Here’s a Resolution: Denominations Should Stop Shooting Themselves in the Foot

The world is watching.

Dwight McKissic called the most recent SBC drama a “24-hour roller coaster ride.”

I called it shooting yourself in the foot. Again. Publicly.

What could have been a Tuesday condemnation of racism became a Wednesday mea culpa.

So, what really happened on Tuesday when the Southern Baptist Convention Committee on Resolutions offered nine resolutions on various topics but passed over Pastor McKissic’s resolution condemning the alt-right? As I conversed Tuesday night with some of the players, everyone knew that Dwight McKissic had brought a resolution, as he often does. With him regularly bringing resolutions, perhaps the Resolutions Committee had been predisposed to pass this one by—and some of the language in the resolution may have added to that.

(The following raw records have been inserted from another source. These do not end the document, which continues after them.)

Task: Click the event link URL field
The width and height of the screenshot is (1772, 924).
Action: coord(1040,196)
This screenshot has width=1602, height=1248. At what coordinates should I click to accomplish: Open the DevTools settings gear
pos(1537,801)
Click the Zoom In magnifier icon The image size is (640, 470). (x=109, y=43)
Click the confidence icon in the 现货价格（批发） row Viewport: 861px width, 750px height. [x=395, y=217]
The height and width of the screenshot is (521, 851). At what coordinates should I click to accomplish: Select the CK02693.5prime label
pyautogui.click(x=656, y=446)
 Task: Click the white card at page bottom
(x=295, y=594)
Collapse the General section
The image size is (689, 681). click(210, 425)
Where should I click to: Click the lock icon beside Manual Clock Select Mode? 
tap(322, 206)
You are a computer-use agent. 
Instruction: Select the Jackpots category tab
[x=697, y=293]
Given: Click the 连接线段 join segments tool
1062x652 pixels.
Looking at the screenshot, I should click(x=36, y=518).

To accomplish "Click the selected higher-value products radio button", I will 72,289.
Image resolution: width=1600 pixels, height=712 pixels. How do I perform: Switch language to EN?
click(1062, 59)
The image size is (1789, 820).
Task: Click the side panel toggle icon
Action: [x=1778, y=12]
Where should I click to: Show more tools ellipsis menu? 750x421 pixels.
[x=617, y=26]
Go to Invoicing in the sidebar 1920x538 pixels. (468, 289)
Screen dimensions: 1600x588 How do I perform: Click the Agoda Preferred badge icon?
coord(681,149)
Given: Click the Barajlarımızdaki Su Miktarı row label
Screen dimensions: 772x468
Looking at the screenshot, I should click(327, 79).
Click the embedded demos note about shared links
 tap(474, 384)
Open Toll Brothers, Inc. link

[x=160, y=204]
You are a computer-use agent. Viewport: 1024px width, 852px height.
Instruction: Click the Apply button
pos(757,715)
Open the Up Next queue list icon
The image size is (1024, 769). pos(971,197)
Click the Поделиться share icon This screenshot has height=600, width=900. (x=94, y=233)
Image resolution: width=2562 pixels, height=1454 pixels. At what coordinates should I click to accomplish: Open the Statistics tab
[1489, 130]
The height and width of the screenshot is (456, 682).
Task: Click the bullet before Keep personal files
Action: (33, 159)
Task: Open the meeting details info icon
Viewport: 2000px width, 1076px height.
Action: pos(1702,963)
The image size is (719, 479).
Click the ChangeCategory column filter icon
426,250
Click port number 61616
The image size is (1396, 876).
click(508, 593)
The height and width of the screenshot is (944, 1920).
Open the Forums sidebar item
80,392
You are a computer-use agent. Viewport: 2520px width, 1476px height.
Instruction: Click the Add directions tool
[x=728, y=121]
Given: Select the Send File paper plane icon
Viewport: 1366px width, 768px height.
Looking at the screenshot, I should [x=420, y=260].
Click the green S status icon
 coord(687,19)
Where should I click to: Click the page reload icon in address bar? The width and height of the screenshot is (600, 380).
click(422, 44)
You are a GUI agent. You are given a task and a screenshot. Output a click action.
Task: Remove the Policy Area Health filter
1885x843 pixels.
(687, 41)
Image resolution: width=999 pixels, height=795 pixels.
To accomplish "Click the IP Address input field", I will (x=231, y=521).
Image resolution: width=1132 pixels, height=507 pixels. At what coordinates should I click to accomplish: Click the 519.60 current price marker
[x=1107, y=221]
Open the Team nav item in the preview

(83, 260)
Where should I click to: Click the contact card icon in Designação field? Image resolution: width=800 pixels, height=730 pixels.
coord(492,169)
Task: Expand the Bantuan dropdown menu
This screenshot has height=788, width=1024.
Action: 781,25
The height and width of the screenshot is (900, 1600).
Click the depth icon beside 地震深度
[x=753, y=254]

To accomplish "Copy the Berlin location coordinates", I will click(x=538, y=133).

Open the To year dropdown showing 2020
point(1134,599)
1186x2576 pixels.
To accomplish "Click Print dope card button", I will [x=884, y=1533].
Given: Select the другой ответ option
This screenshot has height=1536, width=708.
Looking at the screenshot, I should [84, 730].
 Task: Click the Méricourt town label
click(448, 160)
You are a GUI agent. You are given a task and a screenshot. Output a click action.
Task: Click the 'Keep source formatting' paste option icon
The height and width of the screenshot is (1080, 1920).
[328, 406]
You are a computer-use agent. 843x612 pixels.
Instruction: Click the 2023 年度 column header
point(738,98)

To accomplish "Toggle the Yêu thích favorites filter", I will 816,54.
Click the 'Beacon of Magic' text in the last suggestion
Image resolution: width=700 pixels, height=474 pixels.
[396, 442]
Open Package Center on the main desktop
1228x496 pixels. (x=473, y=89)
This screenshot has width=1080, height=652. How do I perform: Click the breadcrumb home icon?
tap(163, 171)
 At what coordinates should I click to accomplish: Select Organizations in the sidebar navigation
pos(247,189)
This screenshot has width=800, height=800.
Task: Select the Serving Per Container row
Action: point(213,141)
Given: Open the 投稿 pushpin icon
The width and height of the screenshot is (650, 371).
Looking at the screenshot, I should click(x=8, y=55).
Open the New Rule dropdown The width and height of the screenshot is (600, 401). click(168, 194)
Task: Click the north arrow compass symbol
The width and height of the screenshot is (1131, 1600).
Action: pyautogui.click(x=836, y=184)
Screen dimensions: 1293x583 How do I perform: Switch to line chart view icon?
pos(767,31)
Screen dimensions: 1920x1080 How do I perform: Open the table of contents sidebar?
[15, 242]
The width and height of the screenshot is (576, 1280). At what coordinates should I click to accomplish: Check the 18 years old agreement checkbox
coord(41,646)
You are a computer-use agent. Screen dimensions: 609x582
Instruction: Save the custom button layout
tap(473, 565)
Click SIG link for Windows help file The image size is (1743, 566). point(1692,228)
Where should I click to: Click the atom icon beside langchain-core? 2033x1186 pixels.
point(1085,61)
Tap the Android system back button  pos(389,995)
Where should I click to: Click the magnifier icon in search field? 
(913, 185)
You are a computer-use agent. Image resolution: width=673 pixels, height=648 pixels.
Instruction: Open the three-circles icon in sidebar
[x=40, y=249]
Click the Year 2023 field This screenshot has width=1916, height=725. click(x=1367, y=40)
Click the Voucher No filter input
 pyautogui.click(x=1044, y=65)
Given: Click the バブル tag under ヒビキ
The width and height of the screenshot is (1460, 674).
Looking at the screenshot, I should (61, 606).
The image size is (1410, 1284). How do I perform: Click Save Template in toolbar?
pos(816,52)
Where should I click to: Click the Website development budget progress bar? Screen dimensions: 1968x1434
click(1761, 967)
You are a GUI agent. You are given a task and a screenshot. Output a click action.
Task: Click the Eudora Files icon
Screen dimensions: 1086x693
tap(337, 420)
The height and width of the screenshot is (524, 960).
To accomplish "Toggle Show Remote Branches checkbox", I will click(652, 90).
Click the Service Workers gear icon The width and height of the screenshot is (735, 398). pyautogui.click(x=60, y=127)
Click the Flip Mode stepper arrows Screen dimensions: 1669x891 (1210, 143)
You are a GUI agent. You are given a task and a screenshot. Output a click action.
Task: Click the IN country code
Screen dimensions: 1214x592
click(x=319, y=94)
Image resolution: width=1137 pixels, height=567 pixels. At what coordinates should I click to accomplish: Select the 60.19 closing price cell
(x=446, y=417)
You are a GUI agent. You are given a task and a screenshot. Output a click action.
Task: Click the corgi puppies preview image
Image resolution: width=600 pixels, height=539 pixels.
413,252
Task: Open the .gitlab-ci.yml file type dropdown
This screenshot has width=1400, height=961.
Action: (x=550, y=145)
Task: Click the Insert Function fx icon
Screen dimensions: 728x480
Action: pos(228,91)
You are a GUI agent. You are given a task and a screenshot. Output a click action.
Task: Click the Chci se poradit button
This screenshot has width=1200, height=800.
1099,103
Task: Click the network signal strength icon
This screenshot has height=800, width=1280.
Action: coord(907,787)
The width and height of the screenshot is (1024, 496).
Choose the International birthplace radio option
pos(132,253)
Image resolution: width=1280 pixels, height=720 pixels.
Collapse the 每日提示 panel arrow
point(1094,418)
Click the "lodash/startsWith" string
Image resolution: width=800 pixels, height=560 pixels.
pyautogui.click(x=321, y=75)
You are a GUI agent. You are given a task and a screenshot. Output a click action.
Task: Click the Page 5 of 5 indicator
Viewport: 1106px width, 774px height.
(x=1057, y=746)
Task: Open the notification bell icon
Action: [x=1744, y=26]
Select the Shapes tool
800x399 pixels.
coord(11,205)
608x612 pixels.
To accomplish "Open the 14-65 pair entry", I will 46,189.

But it’s time we see that decisions like this are more than just what happens in a room in Phoenix.

The Context

Let’s step back and look at what it means to exegete the national cultural context.

Here comes a well-publicized resolution on racism (of the alt-right, in this case). It had similarities to resolutions overwhelmingly approved in years past. But a national context is not built on the doctrine of “once-passed, always-passed.”

The number of resolutions passed on the issue of abortion (or alcohol!) testify to this. Things happen in culture that lead us to discern that we may need to speak up again.

If you’ve passed literally dozens of resolutions on alcohol, when everyone already knows where you stand, maybe another resolution on rasicm might help address some history and stereotypes. (Right now, the SBC resolutions mention alcohol four times for every one mention of racism—it’s not bad to close that gap.)